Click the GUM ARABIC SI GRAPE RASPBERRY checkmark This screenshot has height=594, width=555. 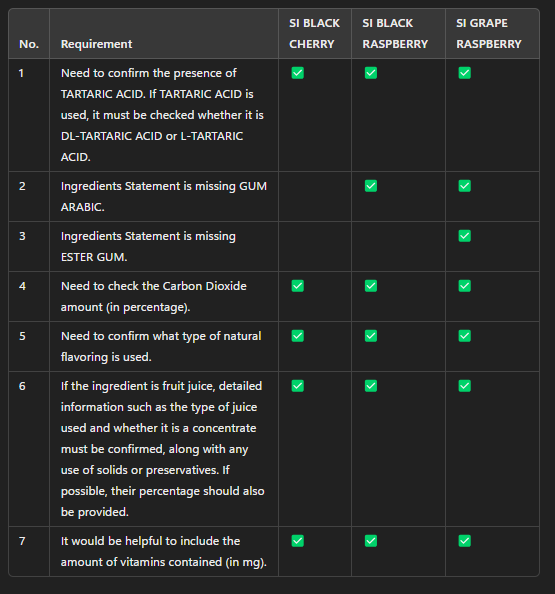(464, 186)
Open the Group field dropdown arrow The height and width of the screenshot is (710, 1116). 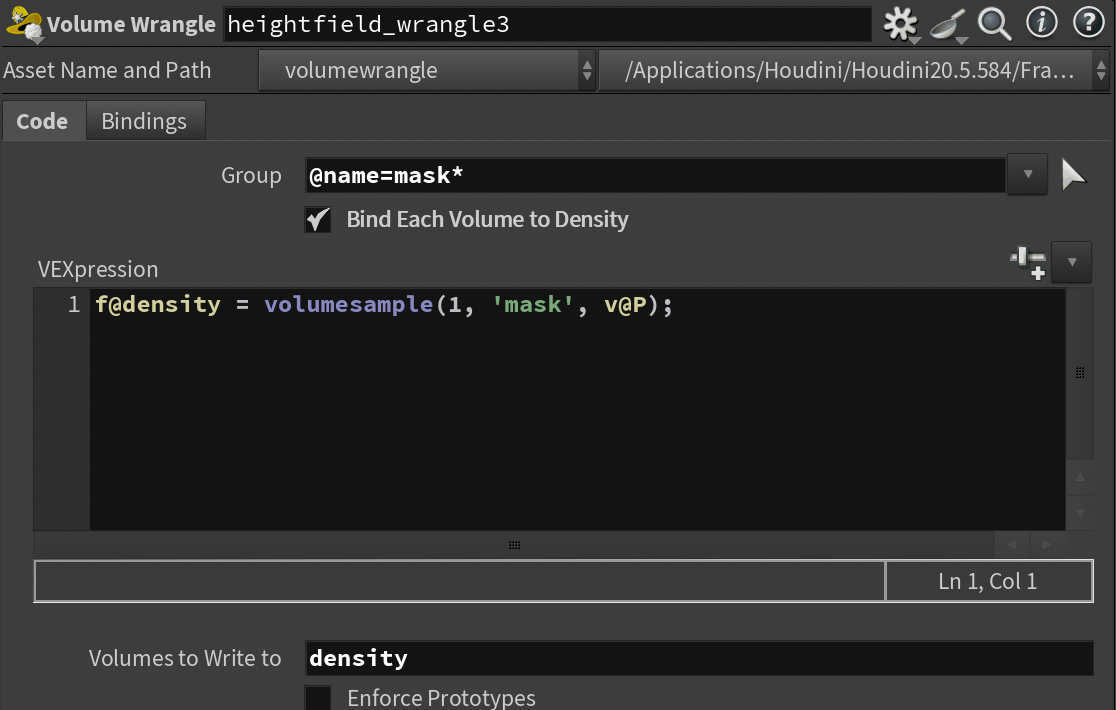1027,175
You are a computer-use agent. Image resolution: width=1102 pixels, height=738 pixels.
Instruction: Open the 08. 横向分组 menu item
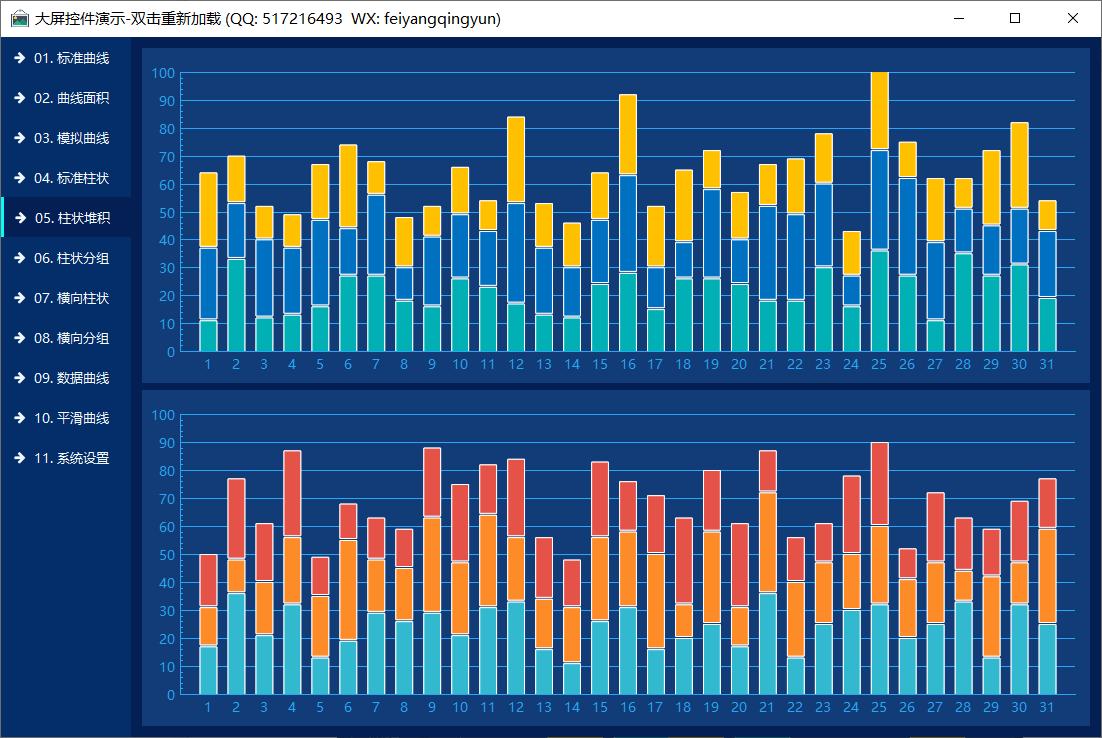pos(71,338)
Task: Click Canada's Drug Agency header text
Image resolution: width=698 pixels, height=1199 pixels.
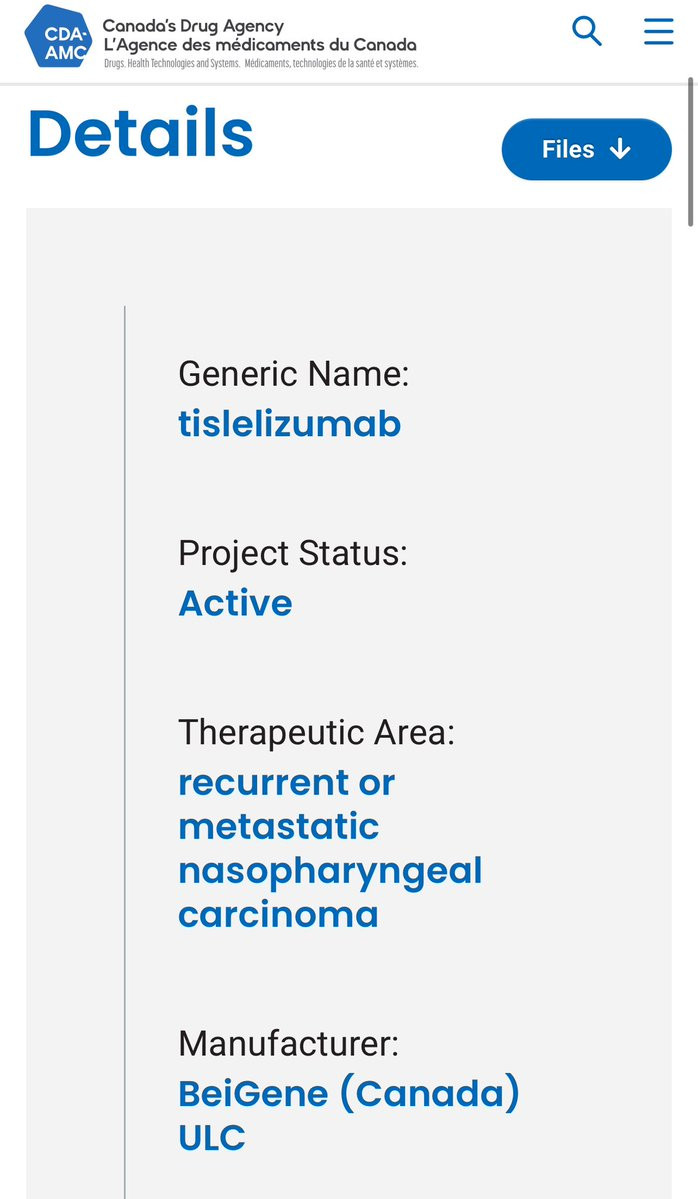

━━━━━━━━━━━━━━━━━━━━

- What you should do: Please repeat exactly the lines from the one containing "Task: Click Canada's Drug Agency header text" through the end of the entries, both included, omitting pictures.

- Expected output:
Task: Click Canada's Drug Agency header text
Image resolution: width=698 pixels, height=1199 pixels.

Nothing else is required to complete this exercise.